Transcribe the credit agreement excerpt word for word, starting with "The Borrower is" and going on through "circumstances.".

- _Excerpted text_

____

The Borrower is required to pay the Lenders a commitment fee at a rate per annum of 0.50% on the
average daily unused amount of the revolving credit facility commitments of such Lenders during the
period for which payment is made, payable quarterly in arrears. The term loan is payable in 24
consecutive quarterly installments of (i) $500,000 in the case of each of the first 23
installments, on the last day of each of September, December, March, and June commencing September
30, 2007 and ending on March 31, 2013, and (ii) the balance due on May 14, 2013. The revolving
credit facility terminates on May 14, 2012, at which time all outstanding borrowings under the
revolving credit facility are due. The Borrower may optionally prepay loans under the Credit
Agreement at any time, without penalty. The loans are subject to mandatory prepayment in certain
circumstances.
The Credit Agreement contains customary representations and warranties as well as affirmative and
negative covenants. Affirmative covenants include, among others, with respect to the Company and
its subsidiaries, maintenance of existence, financial and other reporting, payment of obligations,
maintenance of properties and insurance, maintenance of a credit rating, and interest rate
protection. Negative covenants include, among others, with respect to the Company and its
subsidiaries, limitations on incurrence or guarantees of indebtedness, limitations on liens,
limitations on sale and lease-back transactions, limitations on investments, limitations on
mergers, consolidations, asset sales and acquisitions, limitations on dividends, share redemptions
and other restricted payments, limitations on affiliate transactions, limitations on hedging
transactions, and limitations on capital expenditures. The Credit Agreement also includes a
leverage ratio covenant and an interest coverage ratio covenant (the ratio of the Companys
consolidated EBITDA to its consolidated interest expense as calculated pursuant to the Credit
Agreement).

____

- _Data rows_
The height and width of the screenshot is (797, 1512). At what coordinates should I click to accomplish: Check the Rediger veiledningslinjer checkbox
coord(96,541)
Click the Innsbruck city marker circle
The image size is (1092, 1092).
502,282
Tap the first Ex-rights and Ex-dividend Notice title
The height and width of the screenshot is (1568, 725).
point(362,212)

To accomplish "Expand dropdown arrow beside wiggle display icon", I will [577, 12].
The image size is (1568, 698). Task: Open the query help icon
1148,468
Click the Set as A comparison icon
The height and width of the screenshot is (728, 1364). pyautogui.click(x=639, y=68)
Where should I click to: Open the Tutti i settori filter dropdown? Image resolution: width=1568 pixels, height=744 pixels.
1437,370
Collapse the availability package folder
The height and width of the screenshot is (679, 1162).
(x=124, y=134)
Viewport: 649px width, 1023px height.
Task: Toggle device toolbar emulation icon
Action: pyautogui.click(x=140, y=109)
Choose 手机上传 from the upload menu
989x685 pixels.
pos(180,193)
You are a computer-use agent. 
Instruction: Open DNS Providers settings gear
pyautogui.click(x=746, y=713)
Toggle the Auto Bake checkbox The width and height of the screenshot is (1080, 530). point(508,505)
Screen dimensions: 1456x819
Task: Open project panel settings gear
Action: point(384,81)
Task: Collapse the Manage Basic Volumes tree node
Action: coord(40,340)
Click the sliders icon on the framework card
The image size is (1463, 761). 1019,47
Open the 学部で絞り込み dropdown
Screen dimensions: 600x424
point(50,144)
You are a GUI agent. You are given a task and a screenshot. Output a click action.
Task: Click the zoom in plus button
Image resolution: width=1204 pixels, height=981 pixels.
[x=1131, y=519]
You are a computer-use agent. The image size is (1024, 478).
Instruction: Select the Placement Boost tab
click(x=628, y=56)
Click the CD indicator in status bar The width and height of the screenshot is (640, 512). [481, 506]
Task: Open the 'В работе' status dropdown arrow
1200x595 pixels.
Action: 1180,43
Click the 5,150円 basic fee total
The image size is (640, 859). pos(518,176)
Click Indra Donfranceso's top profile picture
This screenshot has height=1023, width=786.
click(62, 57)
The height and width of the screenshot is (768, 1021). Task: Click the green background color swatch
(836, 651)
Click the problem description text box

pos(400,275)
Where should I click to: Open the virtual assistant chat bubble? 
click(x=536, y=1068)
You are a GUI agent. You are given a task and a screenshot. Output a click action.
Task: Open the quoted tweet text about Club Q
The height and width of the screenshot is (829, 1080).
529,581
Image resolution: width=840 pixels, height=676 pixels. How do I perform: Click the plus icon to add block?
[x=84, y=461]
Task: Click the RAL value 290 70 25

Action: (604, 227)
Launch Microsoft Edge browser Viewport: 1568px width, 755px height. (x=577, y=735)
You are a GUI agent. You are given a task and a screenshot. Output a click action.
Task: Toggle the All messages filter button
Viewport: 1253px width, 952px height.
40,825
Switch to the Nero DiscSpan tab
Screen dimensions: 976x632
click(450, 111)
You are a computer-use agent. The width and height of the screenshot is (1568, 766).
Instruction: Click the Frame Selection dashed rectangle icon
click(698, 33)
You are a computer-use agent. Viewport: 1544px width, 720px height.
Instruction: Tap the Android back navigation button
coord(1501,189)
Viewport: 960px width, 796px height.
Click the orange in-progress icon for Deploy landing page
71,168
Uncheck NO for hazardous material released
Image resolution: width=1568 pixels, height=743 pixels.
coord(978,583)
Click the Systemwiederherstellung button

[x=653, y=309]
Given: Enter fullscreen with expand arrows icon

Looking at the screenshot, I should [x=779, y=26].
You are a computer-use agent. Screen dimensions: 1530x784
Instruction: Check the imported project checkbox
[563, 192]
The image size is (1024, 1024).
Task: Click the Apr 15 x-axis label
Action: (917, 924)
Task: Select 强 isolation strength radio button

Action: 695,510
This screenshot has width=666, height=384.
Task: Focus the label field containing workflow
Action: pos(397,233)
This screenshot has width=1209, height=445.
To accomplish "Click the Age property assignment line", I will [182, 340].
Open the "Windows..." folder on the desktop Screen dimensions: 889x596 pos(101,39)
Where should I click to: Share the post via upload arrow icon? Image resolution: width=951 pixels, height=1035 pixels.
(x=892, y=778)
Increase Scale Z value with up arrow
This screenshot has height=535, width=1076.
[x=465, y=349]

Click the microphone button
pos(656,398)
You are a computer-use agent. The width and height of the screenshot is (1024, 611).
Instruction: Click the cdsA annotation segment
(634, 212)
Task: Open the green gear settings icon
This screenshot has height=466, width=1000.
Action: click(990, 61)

____

- _Complete output_
The Borrower is required to pay the Lenders a commitment fee at a rate per annum of 0.50% on the
average daily unused amount of the revolving credit facility commitments of such Lenders during the
period for which payment is made, payable quarterly in arrears. The term loan is payable in 24
consecutive quarterly installments of (i) $500,000 in the case of each of the first 23
installments, on the last day of each of September, December, March, and June commencing September
30, 2007 and ending on March 31, 2013, and (ii) the balance due on May 14, 2013. The revolving
credit facility terminates on May 14, 2012, at which time all outstanding borrowings under the
revolving credit facility are due. The Borrower may optionally prepay loans under the Credit
Agreement at any time, without penalty. The loans are subject to mandatory prepayment in certain
circumstances.